Monday, September 20, 2010

Filing and Un-Filing

We all know how to file – get a stack of related papers, staple them together, grab an empty hanging folder, label it, drop it into a cabinet drawer.


My system includes UN-filing stuff too.

I have several cabinet drawers variously labeled “Clients”, “Projects” and so on.

“Clients” has a hanging folder for each individual or organization for whom I have done paid work. If they haven’t paid me, then I’m not going to keep track of them for free.

“Projects” has a hanging folder for each project NOT related to a client. Typical examples are the numerous end-user and developer applications I produce, and the courses scheduled for September 28th and October 13th.

I obtain a fresh hanging folder by taking the stalest hanging folder (from the rear of the drawer) and shredding its contents.
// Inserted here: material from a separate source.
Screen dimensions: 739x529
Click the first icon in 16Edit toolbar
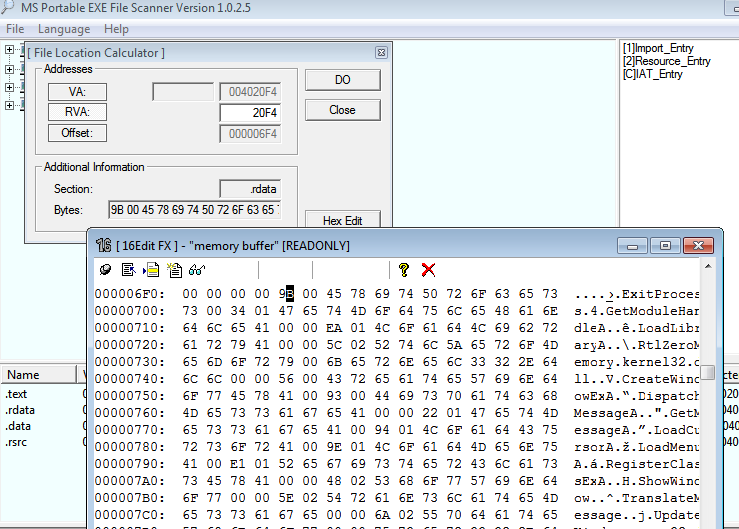pos(106,269)
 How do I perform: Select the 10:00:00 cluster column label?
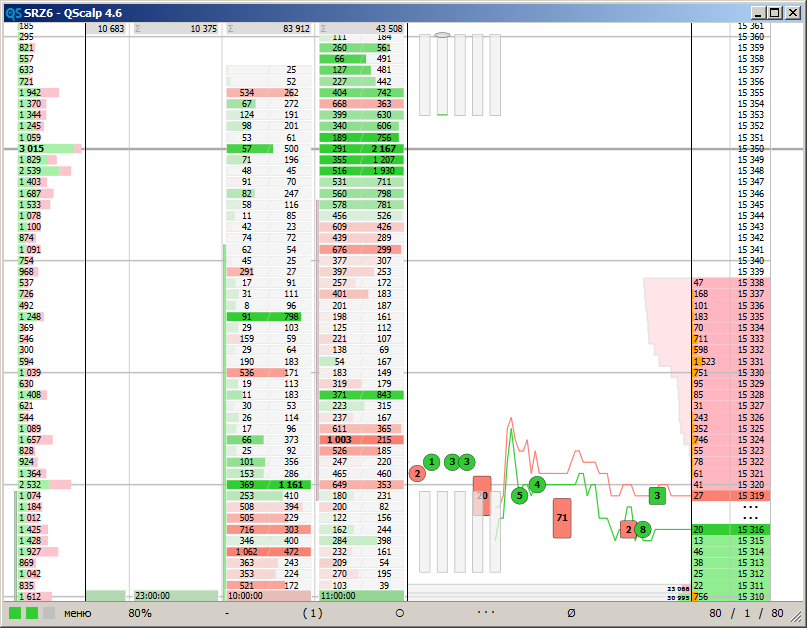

The nature of my business is that I keep notes on a client project, but after three or four years have passed, the notes are useless (because the project has outlived its life) and can be discarded.

The nature of business nowadays is that there’s a strong chance that my contact has left the organization, too,

In any case, if the hanging folder hasn’t been “touched” for 4 years, any contact will be treated as a “new client”. A folder is “touched” when more paid work flows, in which case the folder is moved to the front of the drawer and gets a new lease of life.

There are, perhaps, 3 dozen hanging folders in each cabinet drawer. I can’t deal with more than 36 clients and/or 36 projects.

So UNfiling is a necessary act, and stops the office from being swamped with paper.

Talk to Me !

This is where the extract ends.